STANDARD: Sie waren 20 Jahre lang Chefredakteur und Herausgeber des "Guardian": Wie ist das Leben danach?

Rusbridger: Es ist eine spannende Zeit. Während des Semesters bin ich in Oxford (wo er Direktor der Lady Margaret Hall ist, Anm.). Ich genieße es auch, kein Herausgeber mehr zu sein.

STANDARD: Die letzte große Themenstrecke, die Sie als Chefredakteur geplant haben, war "Keep it in the Ground". Warum haben Sie zum Abschluss die Themen Klimawandel und Ausstieg aus fossilen Brennstoffen gewählt?

Rusbridger: Als ich entschieden habe, den Chefredakteursposten abzugeben, habe ich überlegt, was ich bereuen werde. Das Einzige, woran ich denke konnte, war das Thema Klimawandel. Er wird tiefgreifende Auswirkungen auf unser Leben haben. Es war zwar nicht so, dass der Guardian in diesem Bereich schlechte Arbeit geleistet hätte. Aber ich denke, dass Journalismus als Ganzes noch keinen Weg gefunden hatte, mit dem Thema angemessen umzugehen.
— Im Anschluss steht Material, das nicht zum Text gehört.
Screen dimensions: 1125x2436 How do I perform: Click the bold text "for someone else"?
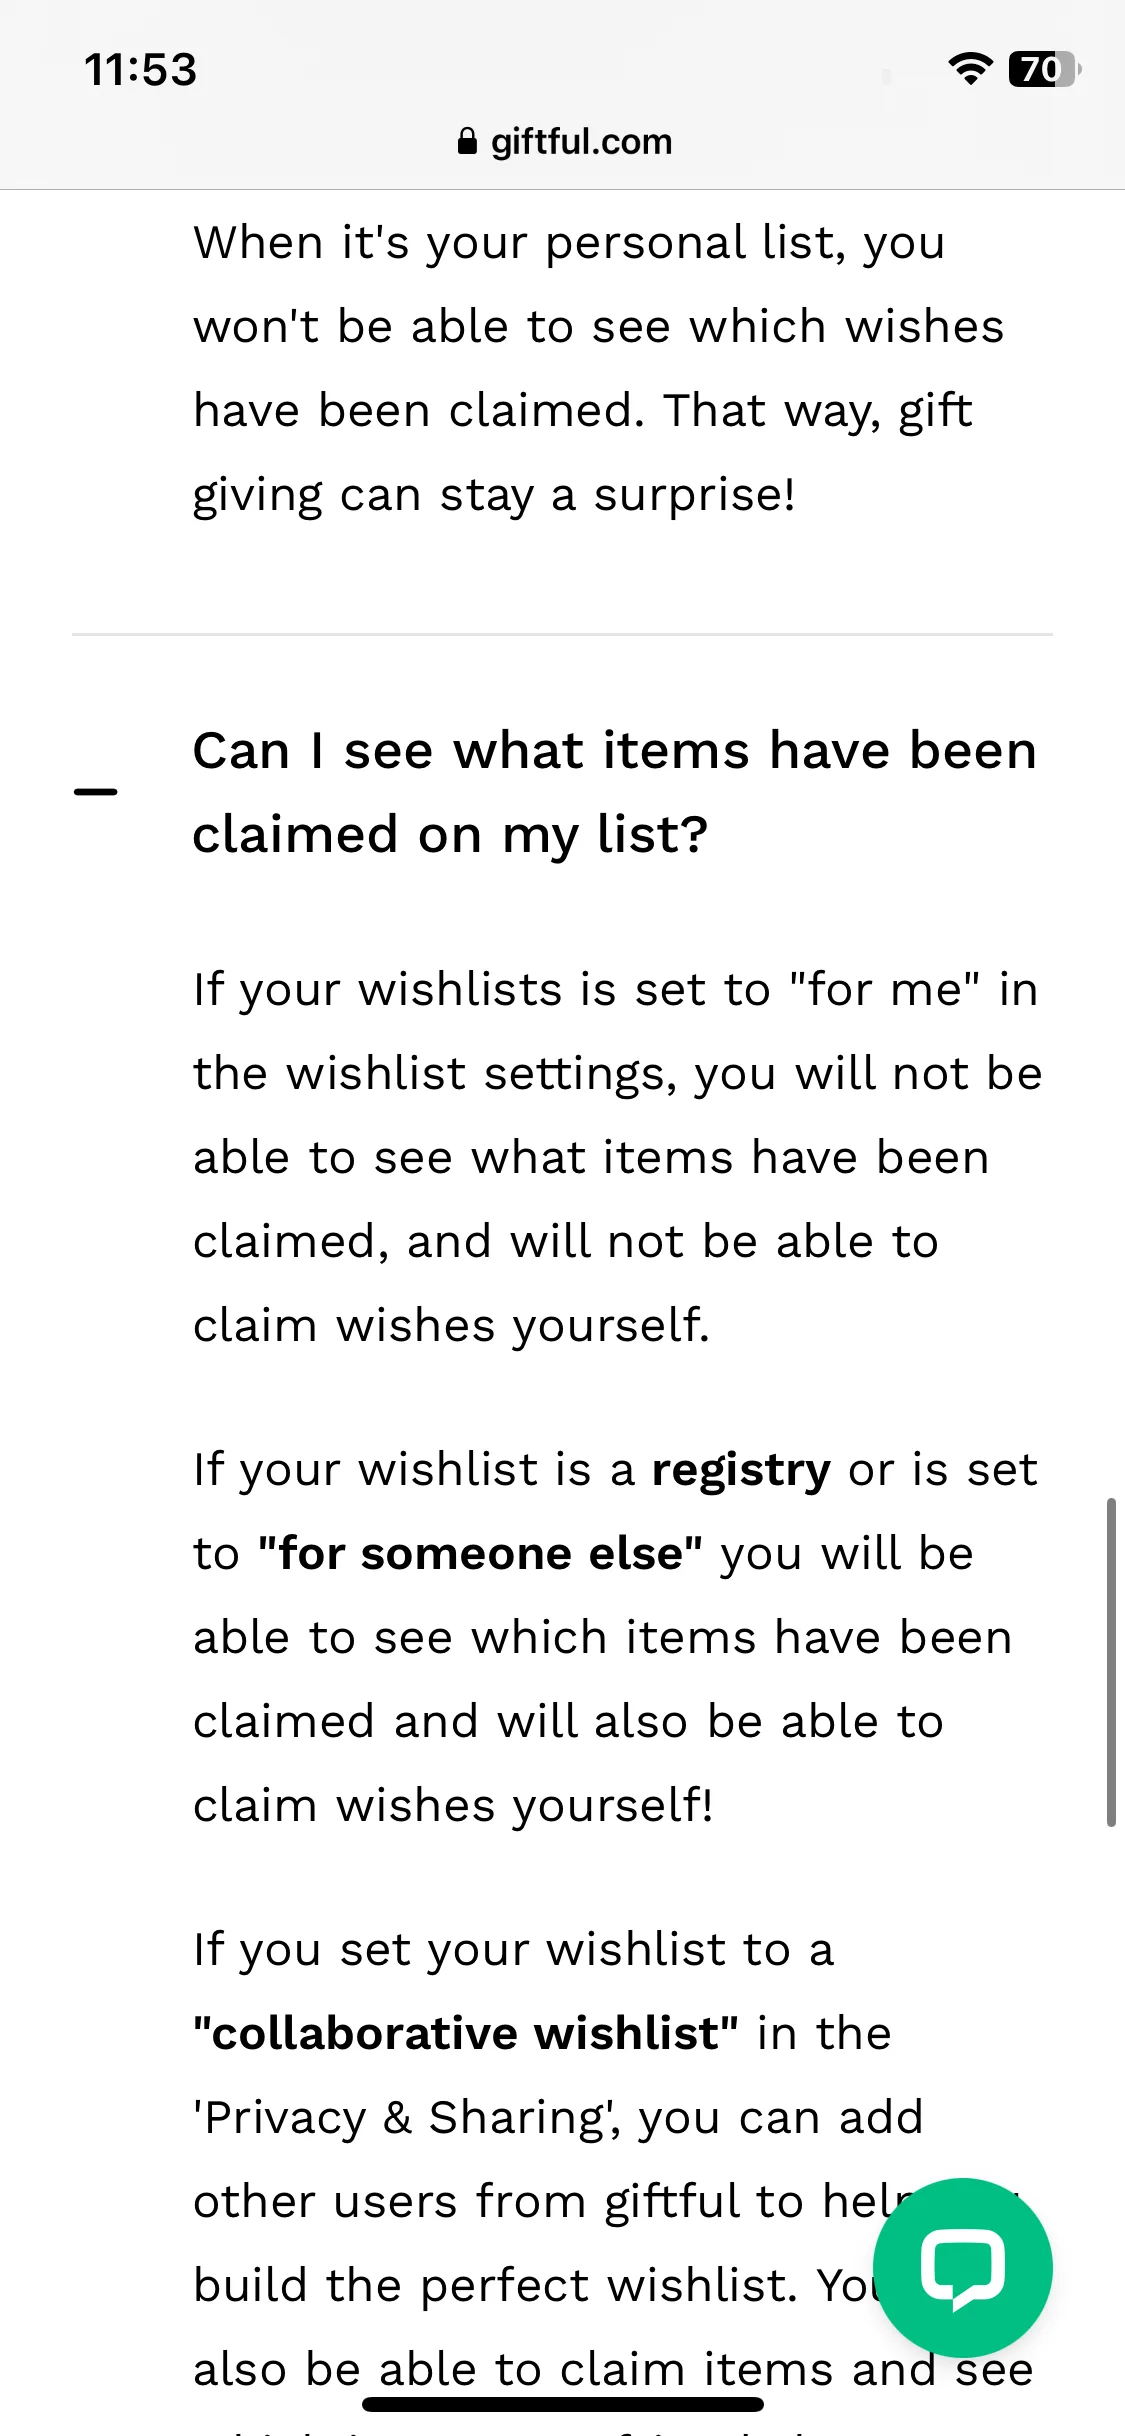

STANDARD: Einige Medien sprachen sogar davon, dass damit die Grenzen des Journalismus ausgelotet wurden. War es ein Pilotversuch, wie Umweltjournalismus neu definiert werden muss, um mehr Leute zu erreichen?
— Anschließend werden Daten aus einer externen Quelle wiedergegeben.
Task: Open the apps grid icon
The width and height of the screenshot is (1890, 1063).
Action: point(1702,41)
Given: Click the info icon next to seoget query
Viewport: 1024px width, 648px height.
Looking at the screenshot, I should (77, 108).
Rusbridger: Wir haben redaktionsintern beratschlagt, was die Menschen dazu bringen würde, wieder mehr über Klimawandel und Divestment zu lesen. Wir haben beschlossen, eine Mischung aus klassischer Berichterstattung und Kampagne zu versuchen. Es gibt unterschiedliche Traditionen: In den USA geht zum Beispiel die Tendenz dazu, nur objektive Berichterstattung zuzulassen. In Großbritannien gibt es hingegen eine Tradition des Kampagnisierens im Journalismus. Wir haben das noch ein wenig weitergetrieben und auch Social Media bedient und uns mit NGOs vernetzt, um uns mehr mit Lesern zu vernetzen und unsere Botschaft noch besser zu transportieren.

STANDARD: Sie haben die journalistische Arbeit über Klimawandel einmal mit Gemüseessen verglichen. Das ist für viele mehr Pflicht als Genuss. Es gab im Rahmen von "Keep it in the Ground" eine weltweite Medienkooperation, an der in Österreich der STANDARD beteiligt war. Sollten dadurch wieder mehr Journalisten dazu motiviert werden, "Gemüse zu essen"?

Rusbridger: Ja, das ist eine Art zu sagen, dass es sich um Journalismus handelt, der gut für einen ist, auch wenn man ihn nicht immer genießt (lacht). Zudem war es eine Möglichkeit, auch unsere Berichte und Kommentare anderen Medien zugänglich zu machen.

STANDARD: Ein Leitmotiv war Divestment, also kein Geld mehr in fossile Energieträger zu investieren und dafür in nachhaltige Energie fließen zu lassen. Ist das ein Zukunftsmodell?

Rusbridger: Wir haben versucht, den Punkt zu treffen, wo wir echt Wirkung erzielen. Und Divestment erschien uns als unterschätzter Aspekt in der Debatte. Es gibt noch viel mehr Öl, Gas und Kohle, als gefahrenlos verbrannt werden könnte. Aber auch finanziell bergen Investitionen in fossile Brennstoffe Risiken.

STANDARD: Meinen Sie damit die strenger werdende Gesetzeslage zum Klimaschutz?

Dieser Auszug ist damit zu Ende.